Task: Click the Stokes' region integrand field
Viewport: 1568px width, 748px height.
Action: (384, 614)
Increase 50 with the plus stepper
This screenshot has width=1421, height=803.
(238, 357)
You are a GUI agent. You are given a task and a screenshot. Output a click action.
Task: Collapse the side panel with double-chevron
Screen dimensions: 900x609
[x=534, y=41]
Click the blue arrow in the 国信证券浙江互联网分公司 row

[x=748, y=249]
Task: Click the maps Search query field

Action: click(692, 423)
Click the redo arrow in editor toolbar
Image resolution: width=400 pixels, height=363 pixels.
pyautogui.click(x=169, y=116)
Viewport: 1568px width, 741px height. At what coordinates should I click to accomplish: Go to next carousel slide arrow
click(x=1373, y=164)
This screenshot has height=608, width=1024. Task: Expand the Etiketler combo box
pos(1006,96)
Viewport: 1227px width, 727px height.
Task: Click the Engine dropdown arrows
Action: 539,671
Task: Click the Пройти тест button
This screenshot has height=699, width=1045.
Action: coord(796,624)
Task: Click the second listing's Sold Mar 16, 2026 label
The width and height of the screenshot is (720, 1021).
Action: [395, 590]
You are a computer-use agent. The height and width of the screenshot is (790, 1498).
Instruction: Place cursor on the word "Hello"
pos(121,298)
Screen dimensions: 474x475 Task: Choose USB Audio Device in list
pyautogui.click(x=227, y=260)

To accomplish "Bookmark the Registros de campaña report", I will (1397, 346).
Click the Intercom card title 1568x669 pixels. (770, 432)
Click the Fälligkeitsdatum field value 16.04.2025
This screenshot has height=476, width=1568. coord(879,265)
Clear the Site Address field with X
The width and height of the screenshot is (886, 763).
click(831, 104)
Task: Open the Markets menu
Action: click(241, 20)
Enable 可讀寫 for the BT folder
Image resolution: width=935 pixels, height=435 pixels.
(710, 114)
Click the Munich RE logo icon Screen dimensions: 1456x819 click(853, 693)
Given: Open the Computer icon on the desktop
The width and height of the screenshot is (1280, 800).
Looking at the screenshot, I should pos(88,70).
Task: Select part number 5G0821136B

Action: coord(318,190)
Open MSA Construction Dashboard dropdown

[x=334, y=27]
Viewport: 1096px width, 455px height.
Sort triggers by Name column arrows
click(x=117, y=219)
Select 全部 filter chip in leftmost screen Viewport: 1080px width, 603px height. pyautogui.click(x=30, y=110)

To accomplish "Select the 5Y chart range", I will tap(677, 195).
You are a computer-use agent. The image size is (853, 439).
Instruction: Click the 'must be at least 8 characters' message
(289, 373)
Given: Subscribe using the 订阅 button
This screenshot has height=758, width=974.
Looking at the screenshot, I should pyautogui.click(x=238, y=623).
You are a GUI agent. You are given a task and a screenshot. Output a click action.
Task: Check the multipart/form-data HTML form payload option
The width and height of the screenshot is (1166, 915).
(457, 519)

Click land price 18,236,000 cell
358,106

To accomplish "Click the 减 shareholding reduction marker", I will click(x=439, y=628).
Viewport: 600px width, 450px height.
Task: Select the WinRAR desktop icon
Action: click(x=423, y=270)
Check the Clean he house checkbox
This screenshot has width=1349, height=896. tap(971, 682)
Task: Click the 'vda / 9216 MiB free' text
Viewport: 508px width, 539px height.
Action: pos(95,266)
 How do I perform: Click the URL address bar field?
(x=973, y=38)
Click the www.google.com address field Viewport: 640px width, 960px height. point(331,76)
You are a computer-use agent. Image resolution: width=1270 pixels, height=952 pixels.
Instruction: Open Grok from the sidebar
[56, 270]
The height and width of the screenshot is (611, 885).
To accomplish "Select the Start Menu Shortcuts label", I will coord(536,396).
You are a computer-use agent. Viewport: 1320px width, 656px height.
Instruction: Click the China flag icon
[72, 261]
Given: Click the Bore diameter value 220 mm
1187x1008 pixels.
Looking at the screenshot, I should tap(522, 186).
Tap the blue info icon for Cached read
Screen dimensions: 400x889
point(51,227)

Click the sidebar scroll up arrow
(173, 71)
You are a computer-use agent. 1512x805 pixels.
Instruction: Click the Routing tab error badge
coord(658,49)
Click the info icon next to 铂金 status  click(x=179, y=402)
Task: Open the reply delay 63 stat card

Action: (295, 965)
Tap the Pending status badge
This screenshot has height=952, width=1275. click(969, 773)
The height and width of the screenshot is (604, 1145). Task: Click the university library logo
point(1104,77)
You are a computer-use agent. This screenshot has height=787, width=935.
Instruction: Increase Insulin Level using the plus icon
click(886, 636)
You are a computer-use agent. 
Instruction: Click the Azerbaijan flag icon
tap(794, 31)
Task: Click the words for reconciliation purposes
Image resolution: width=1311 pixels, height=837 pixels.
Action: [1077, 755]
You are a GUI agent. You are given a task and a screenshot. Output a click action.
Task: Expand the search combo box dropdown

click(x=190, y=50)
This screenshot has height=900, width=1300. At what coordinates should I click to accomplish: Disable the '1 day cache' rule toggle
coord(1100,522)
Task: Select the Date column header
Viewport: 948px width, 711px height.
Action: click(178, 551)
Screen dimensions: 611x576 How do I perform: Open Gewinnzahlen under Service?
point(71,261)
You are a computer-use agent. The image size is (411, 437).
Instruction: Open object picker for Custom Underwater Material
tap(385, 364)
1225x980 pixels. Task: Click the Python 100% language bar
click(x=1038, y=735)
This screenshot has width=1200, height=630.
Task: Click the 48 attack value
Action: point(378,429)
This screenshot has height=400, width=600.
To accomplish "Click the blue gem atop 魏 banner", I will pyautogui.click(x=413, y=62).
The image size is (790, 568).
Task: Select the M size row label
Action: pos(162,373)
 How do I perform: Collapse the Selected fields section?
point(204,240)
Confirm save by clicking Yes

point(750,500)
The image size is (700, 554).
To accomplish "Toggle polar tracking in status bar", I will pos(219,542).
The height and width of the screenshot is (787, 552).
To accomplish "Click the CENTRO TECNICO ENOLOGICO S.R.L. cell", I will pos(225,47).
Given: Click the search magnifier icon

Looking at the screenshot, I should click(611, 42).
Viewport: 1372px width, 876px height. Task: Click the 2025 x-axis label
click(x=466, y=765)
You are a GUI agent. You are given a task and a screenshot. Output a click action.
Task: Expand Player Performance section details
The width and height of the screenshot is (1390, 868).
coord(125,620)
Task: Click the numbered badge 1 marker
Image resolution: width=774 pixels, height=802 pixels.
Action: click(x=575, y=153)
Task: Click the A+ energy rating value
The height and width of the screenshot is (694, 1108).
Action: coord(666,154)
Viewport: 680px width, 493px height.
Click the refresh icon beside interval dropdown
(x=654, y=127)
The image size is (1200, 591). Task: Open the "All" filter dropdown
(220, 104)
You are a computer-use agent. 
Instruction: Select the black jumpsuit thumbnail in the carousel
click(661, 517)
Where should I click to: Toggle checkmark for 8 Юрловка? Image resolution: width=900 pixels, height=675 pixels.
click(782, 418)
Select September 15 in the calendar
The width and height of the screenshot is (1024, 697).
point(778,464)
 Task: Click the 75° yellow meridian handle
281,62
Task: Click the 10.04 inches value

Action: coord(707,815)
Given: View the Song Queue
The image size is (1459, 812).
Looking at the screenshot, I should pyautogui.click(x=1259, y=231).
- - - - - - -
§ Problem description
Every line of the data above is to be repeated exactly.

§ Result of the task
Task: Click the Stokes' region integrand field
Viewport: 1568px width, 748px height.
Action: (384, 614)
Increase 50 with the plus stepper
This screenshot has width=1421, height=803.
(238, 357)
You are a GUI agent. You are given a task and a screenshot. Output a click action.
Task: Collapse the side panel with double-chevron
Screen dimensions: 900x609
[x=534, y=41]
Click the blue arrow in the 国信证券浙江互联网分公司 row

[x=748, y=249]
Task: Click the maps Search query field

Action: click(692, 423)
Click the redo arrow in editor toolbar
Image resolution: width=400 pixels, height=363 pixels.
pyautogui.click(x=169, y=116)
Viewport: 1568px width, 741px height. At what coordinates should I click to accomplish: Go to next carousel slide arrow
click(x=1373, y=164)
This screenshot has height=608, width=1024. Task: Expand the Etiketler combo box
pos(1006,96)
Viewport: 1227px width, 727px height.
Task: Click the Engine dropdown arrows
Action: 539,671
Task: Click the Пройти тест button
This screenshot has height=699, width=1045.
Action: coord(796,624)
Task: Click the second listing's Sold Mar 16, 2026 label
The width and height of the screenshot is (720, 1021).
Action: [395, 590]
You are a computer-use agent. The height and width of the screenshot is (790, 1498).
Instruction: Place cursor on the word "Hello"
pos(121,298)
Screen dimensions: 474x475 Task: Choose USB Audio Device in list
pyautogui.click(x=227, y=260)

To accomplish "Bookmark the Registros de campaña report", I will (1397, 346).
Click the Intercom card title 1568x669 pixels. (770, 432)
Click the Fälligkeitsdatum field value 16.04.2025
This screenshot has height=476, width=1568. coord(879,265)
Clear the Site Address field with X
The width and height of the screenshot is (886, 763).
click(831, 104)
Task: Open the Markets menu
Action: click(241, 20)
Enable 可讀寫 for the BT folder
Image resolution: width=935 pixels, height=435 pixels.
(710, 114)
Click the Munich RE logo icon Screen dimensions: 1456x819 click(853, 693)
Given: Open the Computer icon on the desktop
The width and height of the screenshot is (1280, 800).
Looking at the screenshot, I should pos(88,70).
Task: Select part number 5G0821136B

Action: coord(318,190)
Open MSA Construction Dashboard dropdown

[x=334, y=27]
Viewport: 1096px width, 455px height.
Sort triggers by Name column arrows
click(x=117, y=219)
Select 全部 filter chip in leftmost screen Viewport: 1080px width, 603px height. pyautogui.click(x=30, y=110)

To accomplish "Select the 5Y chart range", I will tap(677, 195).
You are a computer-use agent. The image size is (853, 439).
Instruction: Click the 'must be at least 8 characters' message
(289, 373)
Given: Subscribe using the 订阅 button
This screenshot has height=758, width=974.
Looking at the screenshot, I should pyautogui.click(x=238, y=623).
You are a GUI agent. You are given a task and a screenshot. Output a click action.
Task: Check the multipart/form-data HTML form payload option
The width and height of the screenshot is (1166, 915).
(457, 519)

Click land price 18,236,000 cell
358,106

To accomplish "Click the 减 shareholding reduction marker", I will click(x=439, y=628).
Viewport: 600px width, 450px height.
Task: Select the WinRAR desktop icon
Action: click(x=423, y=270)
Check the Clean he house checkbox
This screenshot has width=1349, height=896. tap(971, 682)
Task: Click the 'vda / 9216 MiB free' text
Viewport: 508px width, 539px height.
Action: pos(95,266)
 How do I perform: Click the URL address bar field?
(x=973, y=38)
Click the www.google.com address field Viewport: 640px width, 960px height. point(331,76)
You are a computer-use agent. Image resolution: width=1270 pixels, height=952 pixels.
Instruction: Open Grok from the sidebar
[56, 270]
The height and width of the screenshot is (611, 885).
To accomplish "Select the Start Menu Shortcuts label", I will coord(536,396).
You are a computer-use agent. Viewport: 1320px width, 656px height.
Instruction: Click the China flag icon
[72, 261]
Given: Click the Bore diameter value 220 mm
1187x1008 pixels.
Looking at the screenshot, I should tap(522, 186).
Tap the blue info icon for Cached read
Screen dimensions: 400x889
point(51,227)

Click the sidebar scroll up arrow
(173, 71)
You are a computer-use agent. 1512x805 pixels.
Instruction: Click the Routing tab error badge
coord(658,49)
Click the info icon next to 铂金 status  click(x=179, y=402)
Task: Open the reply delay 63 stat card

Action: (295, 965)
Tap the Pending status badge
This screenshot has height=952, width=1275. click(969, 773)
The height and width of the screenshot is (604, 1145). Task: Click the university library logo
point(1104,77)
You are a computer-use agent. This screenshot has height=787, width=935.
Instruction: Increase Insulin Level using the plus icon
click(886, 636)
You are a computer-use agent. 
Instruction: Click the Azerbaijan flag icon
tap(794, 31)
Task: Click the words for reconciliation purposes
Image resolution: width=1311 pixels, height=837 pixels.
Action: [1077, 755]
You are a GUI agent. You are given a task and a screenshot. Output a click action.
Task: Expand the search combo box dropdown

click(x=190, y=50)
This screenshot has height=900, width=1300. At what coordinates should I click to accomplish: Disable the '1 day cache' rule toggle
coord(1100,522)
Task: Select the Date column header
Viewport: 948px width, 711px height.
Action: click(178, 551)
Screen dimensions: 611x576 How do I perform: Open Gewinnzahlen under Service?
point(71,261)
You are a computer-use agent. The image size is (411, 437).
Instruction: Open object picker for Custom Underwater Material
tap(385, 364)
1225x980 pixels. Task: Click the Python 100% language bar
click(x=1038, y=735)
This screenshot has width=1200, height=630.
Task: Click the 48 attack value
Action: point(378,429)
This screenshot has height=400, width=600.
To accomplish "Click the blue gem atop 魏 banner", I will pyautogui.click(x=413, y=62).
The image size is (790, 568).
Task: Select the M size row label
Action: pos(162,373)
 How do I perform: Collapse the Selected fields section?
point(204,240)
Confirm save by clicking Yes

point(750,500)
The image size is (700, 554).
To accomplish "Toggle polar tracking in status bar", I will pos(219,542).
The height and width of the screenshot is (787, 552).
To accomplish "Click the CENTRO TECNICO ENOLOGICO S.R.L. cell", I will pos(225,47).
Given: Click the search magnifier icon

Looking at the screenshot, I should click(611, 42).
Viewport: 1372px width, 876px height. Task: Click the 2025 x-axis label
click(x=466, y=765)
You are a GUI agent. You are given a task and a screenshot. Output a click action.
Task: Expand Player Performance section details
The width and height of the screenshot is (1390, 868).
coord(125,620)
Task: Click the numbered badge 1 marker
Image resolution: width=774 pixels, height=802 pixels.
Action: click(x=575, y=153)
Task: Click the A+ energy rating value
The height and width of the screenshot is (694, 1108).
Action: coord(666,154)
Viewport: 680px width, 493px height.
Click the refresh icon beside interval dropdown
(x=654, y=127)
The image size is (1200, 591). Task: Open the "All" filter dropdown
(220, 104)
You are a computer-use agent. 
Instruction: Select the black jumpsuit thumbnail in the carousel
click(661, 517)
Where should I click to: Toggle checkmark for 8 Юрловка? Image resolution: width=900 pixels, height=675 pixels.
click(782, 418)
Select September 15 in the calendar
The width and height of the screenshot is (1024, 697).
point(778,464)
 Task: Click the 75° yellow meridian handle
281,62
Task: Click the 10.04 inches value

Action: coord(707,815)
Given: View the Song Queue
The image size is (1459, 812).
Looking at the screenshot, I should pyautogui.click(x=1259, y=231).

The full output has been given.